Vibe: On a Friday afternoon, the mall is quiet with only a few well-groomed shoppers on floors two and three; women stroll alone or with a friend. A few couples walk by. After 3 p.m., schoolgirls, backpacks in tow, start to make an appearance. Activity picks up on the first floor with families headed off to the grocery store, a large food court and the Bosco Bakery Cafe.
Survival strategies: Koreatown Plaza sits on a densely populated street in a densely populated part of Los Angeles. For those who relish a quiet experience, visits during the week, before rush hour, are advisable. Enter the parking lot on the north side of the building (on 9th Street) and remember to get your pass validated at a store inside for three hours of free parking.
Take a break: Much of the first floor is devoted to food, and the atmosphere at this level is livelier (and slightly darker — the second level of the plaza is at street level so the first level is in the basement). The sprawling food court features sushi, pho, noodles, dumplings, rice cakes, soondae (blood sausage), tofu and porridge. The Bosco Bakery Cafe serves up breads and rolls, cakes, pastries, doughnuts and sandwiches, and business is brisk on a Friday afternoon.
Nearby: El Cholo, near 11th and Western, is an old-time hangout for Angelenos, many of whom stop for Mexican food after a USC or UCLA football game. And if you haven't shopped enough, the Koreatown Galleria is a short walk away on Olympic Boulevard.

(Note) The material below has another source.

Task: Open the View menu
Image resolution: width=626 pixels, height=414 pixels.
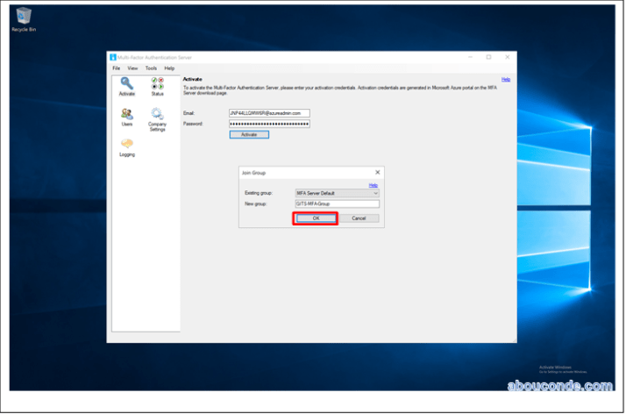Action: 132,68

Impressions: Koreatown Plaza is a different kind of mall experience — and that's the reason to go. Not surprisingly, it caters to the locals: Korean Americans and Koreans. Sales clerks are as lovely and sleek as most of the clients; their manner is helpful but unobtrusive. Displays matter — racks aren't jammed with garments and in one moderately priced store I observe a clerk steaming the nonexistent wrinkles from a long gray cardigan. It's not exactly the anti-mall, but it's unlikely you'll be reminded of your usual haunts as you explore.